**Extracted text**
# # # # # # #
On Complexity And Goodness
While browsing around on Amazon.com for more books to read on simplicity/complexity, the pleasant memory of reading Dan Ward’s terrific little book, “The Simplicity Cycle“, somehow popped into my head. Since it has been 10 years since I read it, I decided to dig it up and re-read it.
In his little gem, Dan explores the relationships between complexity, goodness, and time. He starts out by showing this little graph, and then he spends the rest of the book eloquently explaining movements through the complexity-goodness space.
First things first. Let’s look at Mr. Ward’s parsimonious definitions of system complexity and goodness:
Complexity: Consisting of interconnected parts. Lots of interconnected parts equal high degree of complexity. Few interconnected parts equal a low degree of complexity.
Goodness: Operational functionality or utility or understandability or design maturity or beauty.
Granted, these definitions are just about as abstract as we can imagine, but (always) remember that context is everything:
The number 100 is intrinsically neither large nor small. 100 interconnected parts is a lot if we’re talking about a pencil sharpener, but few if we’re talking about a jet aircraft. – Dan Ward
When we start designing a system, we have no parts, no complexity (save for that in our heads), no goodness. Thus, we begin our effort close to the origin in the complexity-goodness space.
As we iteratively design/build our system, we conceive of parts and we connect them together, adding more parts as we continuously discover, learn, employ our knowledge of, and apply our design expertise to the problem at hand. Thus, we start moving out from the origin, increasing the complexity and (hopefully!) goodness of our baby as we go. The skills we apply at this stage of development are “learning and genesis“.
# # # # # # #
**What to work on**
According to the piece on complexity and goodness, what skills are applied at the stage where parts are conceived and connected?
# # # # # # #
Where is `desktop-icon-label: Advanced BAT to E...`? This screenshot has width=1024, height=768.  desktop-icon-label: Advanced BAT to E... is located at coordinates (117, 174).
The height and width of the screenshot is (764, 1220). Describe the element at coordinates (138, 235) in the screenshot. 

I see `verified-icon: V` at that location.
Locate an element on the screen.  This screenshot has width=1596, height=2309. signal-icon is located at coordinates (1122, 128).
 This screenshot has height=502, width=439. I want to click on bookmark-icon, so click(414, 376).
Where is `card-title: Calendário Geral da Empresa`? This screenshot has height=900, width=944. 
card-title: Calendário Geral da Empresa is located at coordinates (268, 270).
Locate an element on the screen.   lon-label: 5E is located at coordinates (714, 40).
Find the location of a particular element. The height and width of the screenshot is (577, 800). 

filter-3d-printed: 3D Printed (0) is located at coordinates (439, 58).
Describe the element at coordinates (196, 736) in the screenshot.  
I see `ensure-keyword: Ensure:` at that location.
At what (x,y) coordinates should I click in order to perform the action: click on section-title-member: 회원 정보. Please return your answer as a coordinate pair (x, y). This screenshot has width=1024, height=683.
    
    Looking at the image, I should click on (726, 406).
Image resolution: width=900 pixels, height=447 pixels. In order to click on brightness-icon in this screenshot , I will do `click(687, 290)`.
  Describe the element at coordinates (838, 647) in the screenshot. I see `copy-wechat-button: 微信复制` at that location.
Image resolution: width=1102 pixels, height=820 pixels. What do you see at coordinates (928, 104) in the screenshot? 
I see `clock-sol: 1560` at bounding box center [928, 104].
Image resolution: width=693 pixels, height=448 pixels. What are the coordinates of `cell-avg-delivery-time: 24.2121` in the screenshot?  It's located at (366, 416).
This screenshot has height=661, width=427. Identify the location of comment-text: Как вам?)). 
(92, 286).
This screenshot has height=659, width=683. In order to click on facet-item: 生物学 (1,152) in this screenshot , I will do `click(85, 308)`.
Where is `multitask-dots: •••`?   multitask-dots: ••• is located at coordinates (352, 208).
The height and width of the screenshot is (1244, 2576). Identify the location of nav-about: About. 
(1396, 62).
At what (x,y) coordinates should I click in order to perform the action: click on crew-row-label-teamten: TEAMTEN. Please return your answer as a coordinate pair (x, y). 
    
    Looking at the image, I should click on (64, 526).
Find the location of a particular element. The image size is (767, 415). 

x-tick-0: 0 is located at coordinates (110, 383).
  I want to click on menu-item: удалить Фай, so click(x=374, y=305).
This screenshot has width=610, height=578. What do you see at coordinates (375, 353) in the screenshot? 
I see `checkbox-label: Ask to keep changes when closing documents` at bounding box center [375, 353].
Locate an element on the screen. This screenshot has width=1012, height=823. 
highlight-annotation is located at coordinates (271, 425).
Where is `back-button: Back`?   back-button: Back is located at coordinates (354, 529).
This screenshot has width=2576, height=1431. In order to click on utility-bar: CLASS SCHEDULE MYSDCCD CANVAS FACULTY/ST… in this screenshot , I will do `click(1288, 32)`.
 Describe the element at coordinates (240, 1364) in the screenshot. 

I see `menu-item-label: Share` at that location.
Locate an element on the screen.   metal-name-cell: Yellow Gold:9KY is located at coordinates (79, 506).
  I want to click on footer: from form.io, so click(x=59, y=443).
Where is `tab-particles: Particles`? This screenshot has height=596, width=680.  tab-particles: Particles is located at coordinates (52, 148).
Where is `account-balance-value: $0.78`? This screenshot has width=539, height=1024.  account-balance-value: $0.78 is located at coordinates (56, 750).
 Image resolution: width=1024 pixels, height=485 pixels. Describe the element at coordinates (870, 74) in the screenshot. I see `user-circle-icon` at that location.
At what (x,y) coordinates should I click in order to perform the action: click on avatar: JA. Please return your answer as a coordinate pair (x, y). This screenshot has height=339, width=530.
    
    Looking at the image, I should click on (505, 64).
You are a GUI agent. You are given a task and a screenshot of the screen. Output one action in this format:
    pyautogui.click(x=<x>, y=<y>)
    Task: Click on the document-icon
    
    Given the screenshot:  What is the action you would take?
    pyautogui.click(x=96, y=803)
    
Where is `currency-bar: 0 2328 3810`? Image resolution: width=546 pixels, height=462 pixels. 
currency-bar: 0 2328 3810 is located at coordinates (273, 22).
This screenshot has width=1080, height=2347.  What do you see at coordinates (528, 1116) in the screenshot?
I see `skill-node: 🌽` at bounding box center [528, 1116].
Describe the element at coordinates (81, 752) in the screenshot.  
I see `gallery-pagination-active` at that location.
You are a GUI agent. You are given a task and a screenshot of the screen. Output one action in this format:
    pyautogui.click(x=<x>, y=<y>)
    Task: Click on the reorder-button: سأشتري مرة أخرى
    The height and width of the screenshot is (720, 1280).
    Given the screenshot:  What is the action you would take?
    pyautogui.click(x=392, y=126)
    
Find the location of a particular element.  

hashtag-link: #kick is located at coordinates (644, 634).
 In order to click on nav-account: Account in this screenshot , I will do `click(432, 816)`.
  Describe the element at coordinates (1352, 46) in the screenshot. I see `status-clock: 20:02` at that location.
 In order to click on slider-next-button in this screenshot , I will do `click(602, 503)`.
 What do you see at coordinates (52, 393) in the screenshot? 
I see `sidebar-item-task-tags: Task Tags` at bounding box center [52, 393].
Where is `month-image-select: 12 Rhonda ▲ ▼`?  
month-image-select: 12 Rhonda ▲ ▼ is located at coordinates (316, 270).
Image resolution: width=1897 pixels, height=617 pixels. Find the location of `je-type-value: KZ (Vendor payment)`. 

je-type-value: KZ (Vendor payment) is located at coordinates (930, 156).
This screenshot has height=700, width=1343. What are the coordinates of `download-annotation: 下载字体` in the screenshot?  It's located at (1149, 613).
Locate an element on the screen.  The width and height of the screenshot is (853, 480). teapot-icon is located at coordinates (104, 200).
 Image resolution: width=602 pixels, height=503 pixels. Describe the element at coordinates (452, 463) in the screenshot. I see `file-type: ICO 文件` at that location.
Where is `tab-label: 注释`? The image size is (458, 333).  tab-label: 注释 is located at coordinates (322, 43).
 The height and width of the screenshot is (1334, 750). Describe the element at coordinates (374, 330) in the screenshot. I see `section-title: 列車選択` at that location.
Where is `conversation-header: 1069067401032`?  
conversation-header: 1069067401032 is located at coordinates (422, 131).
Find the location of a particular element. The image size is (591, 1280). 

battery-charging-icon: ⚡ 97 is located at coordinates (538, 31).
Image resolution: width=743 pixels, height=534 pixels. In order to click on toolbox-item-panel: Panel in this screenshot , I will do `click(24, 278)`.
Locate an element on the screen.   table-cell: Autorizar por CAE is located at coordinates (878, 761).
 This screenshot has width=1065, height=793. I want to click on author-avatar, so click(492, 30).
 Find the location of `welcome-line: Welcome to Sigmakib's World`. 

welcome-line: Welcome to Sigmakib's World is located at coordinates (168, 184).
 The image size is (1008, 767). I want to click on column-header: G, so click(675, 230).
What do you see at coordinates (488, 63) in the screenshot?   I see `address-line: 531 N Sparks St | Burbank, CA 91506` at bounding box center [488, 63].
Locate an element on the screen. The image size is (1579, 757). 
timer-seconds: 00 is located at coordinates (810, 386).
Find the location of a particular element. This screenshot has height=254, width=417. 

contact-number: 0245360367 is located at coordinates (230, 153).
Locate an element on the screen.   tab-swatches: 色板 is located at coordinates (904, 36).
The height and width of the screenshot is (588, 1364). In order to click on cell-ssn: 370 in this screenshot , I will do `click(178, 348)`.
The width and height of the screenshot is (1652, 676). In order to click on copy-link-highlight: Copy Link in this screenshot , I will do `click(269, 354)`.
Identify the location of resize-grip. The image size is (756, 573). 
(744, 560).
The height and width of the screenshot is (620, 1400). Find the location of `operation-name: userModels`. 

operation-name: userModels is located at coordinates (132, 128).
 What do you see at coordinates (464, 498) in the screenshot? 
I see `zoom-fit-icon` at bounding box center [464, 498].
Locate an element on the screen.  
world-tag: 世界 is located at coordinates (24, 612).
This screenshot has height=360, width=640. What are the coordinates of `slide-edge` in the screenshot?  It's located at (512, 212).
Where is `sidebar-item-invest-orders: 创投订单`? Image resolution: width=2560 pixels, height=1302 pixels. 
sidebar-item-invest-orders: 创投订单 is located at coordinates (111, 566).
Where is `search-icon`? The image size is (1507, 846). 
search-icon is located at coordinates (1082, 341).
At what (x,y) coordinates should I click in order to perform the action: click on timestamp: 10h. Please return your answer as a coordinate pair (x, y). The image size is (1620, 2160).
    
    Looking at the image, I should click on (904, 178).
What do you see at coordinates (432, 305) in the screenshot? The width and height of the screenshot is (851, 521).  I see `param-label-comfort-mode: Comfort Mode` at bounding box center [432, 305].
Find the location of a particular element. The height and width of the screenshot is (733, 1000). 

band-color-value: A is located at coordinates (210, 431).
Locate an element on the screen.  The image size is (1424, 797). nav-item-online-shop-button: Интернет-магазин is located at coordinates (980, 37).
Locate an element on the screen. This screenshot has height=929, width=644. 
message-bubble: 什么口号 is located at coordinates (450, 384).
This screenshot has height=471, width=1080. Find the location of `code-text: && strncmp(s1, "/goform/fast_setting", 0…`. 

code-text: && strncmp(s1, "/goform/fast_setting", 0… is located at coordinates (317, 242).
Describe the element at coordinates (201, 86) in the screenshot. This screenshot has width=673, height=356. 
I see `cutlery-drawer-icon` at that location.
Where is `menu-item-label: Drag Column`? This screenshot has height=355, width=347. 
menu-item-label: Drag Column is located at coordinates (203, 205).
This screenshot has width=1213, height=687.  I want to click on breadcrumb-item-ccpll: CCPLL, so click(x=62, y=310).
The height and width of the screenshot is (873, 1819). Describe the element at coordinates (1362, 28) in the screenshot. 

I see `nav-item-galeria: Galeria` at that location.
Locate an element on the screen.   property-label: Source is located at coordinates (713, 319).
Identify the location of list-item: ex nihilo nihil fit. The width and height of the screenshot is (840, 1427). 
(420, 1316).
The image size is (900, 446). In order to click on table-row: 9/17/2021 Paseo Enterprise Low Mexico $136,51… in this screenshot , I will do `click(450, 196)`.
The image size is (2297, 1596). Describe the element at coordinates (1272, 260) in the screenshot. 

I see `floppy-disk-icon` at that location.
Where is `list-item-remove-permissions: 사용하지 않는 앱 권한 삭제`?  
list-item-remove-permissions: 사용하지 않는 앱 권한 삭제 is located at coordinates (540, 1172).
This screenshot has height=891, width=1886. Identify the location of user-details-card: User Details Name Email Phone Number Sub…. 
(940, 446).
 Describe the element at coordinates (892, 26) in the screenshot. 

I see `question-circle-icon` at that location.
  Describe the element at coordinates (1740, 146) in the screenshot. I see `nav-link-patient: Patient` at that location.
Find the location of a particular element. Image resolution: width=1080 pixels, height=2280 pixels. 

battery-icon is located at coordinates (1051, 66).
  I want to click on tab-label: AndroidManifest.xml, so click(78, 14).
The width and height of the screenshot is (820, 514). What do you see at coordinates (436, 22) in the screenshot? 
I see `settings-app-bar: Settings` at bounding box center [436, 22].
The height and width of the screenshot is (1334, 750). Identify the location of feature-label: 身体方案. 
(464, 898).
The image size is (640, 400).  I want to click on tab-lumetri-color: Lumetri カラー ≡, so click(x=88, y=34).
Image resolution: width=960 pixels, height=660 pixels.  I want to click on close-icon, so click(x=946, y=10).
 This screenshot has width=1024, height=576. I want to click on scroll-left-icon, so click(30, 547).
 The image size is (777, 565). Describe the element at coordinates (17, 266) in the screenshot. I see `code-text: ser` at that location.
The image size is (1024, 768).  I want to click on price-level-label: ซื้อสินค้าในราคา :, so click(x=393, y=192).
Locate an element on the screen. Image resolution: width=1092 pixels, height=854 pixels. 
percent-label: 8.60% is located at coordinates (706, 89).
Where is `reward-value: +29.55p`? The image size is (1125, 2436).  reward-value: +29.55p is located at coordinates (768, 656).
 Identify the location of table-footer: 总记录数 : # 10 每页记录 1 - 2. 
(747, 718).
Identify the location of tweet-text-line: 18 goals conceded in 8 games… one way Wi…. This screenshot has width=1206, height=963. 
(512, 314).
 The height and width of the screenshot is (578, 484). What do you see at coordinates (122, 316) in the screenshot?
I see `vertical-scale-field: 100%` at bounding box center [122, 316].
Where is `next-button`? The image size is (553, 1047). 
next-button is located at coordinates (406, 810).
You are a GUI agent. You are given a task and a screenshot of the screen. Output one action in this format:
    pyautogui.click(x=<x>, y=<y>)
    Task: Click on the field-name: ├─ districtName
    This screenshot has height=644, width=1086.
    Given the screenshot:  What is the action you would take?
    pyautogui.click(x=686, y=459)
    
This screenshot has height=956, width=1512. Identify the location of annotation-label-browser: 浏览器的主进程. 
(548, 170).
# # # # # # #
**Solution to this exercise**
Learning and genesis.